I loved this postal museum, where you can make your own stamp collection from donated stamps and cancel postcards in different historical periods. There is a movie which shows how post moves through the U.S. postal system, which reveals some of the wonders of how letters arrive at their destinations - I experienced the same kind of fascination watching this film as I did as a child watching how crayons were made on Sesame Street. And at the end of the visit you can send your favourite postcards with carefully chosen stamps at the museums' own postoffice. Researchers who want to know more can arrange to visit the museum library on specific days of the month or by appointment - next time!
Image my own.
Wednesday, May 9, 2012
pneumatic tubes in literature 4
While I was studying to be an anthropologist, I was also working as a police reporter for the famous Chicago City News Bureau for twenty-eight dollars a well. One time they switched me from the night shift to the day shift, so I worked sixteen hours straight. We were supported by all the newspapers in town, and the AP and the UP and all that. And we would cover the courts and the police stations and the Fire Department and the Coast Guard out on Lake Michigan and all that. We were connected to the institutions that supported us by means of pneumatic tubes which ran under the streets of Chicago.

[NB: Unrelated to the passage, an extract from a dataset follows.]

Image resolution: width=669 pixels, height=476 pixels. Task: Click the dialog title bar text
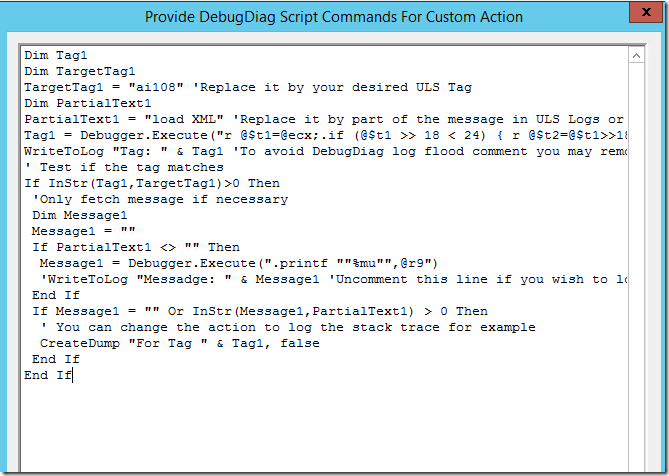334,16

Reporters would telephone in stories to writers wearing headphones, and the writers would stencil the stories on mimeograph sheets. The stories were mimeographed and stuffed into the brass and velvet cartridges which the pneumatic tubes ate. The very toughest reporters and writers were women who had taken over the jobs of men who had gone to war.
Wednesday, July 28, 2010
fantasy post

This museum certainly seems to have expertise in pneumatic post, with an online exhibition, details of a pneumatic post children's program and the story of a most wonderful piece of pneumatic mail with "fantasy markings". The markings "TUBE STA. / TRANSIT" were not applied by the Chicago Post Office to this piece of mail but rather later, mysteriously, at an unknown date. Postal historians followed various clues to try and uncover the story of this piece of mail, such as the style of lettering, lack of time and date, and the infrastructure of the pneumatic system in operation at that time.
The fantasy piece of mail reveals something about the social context of pneumatic post in Chicago during the early 20th Century; a little look into the past workings of a pneumatic system, through stamps and other markings.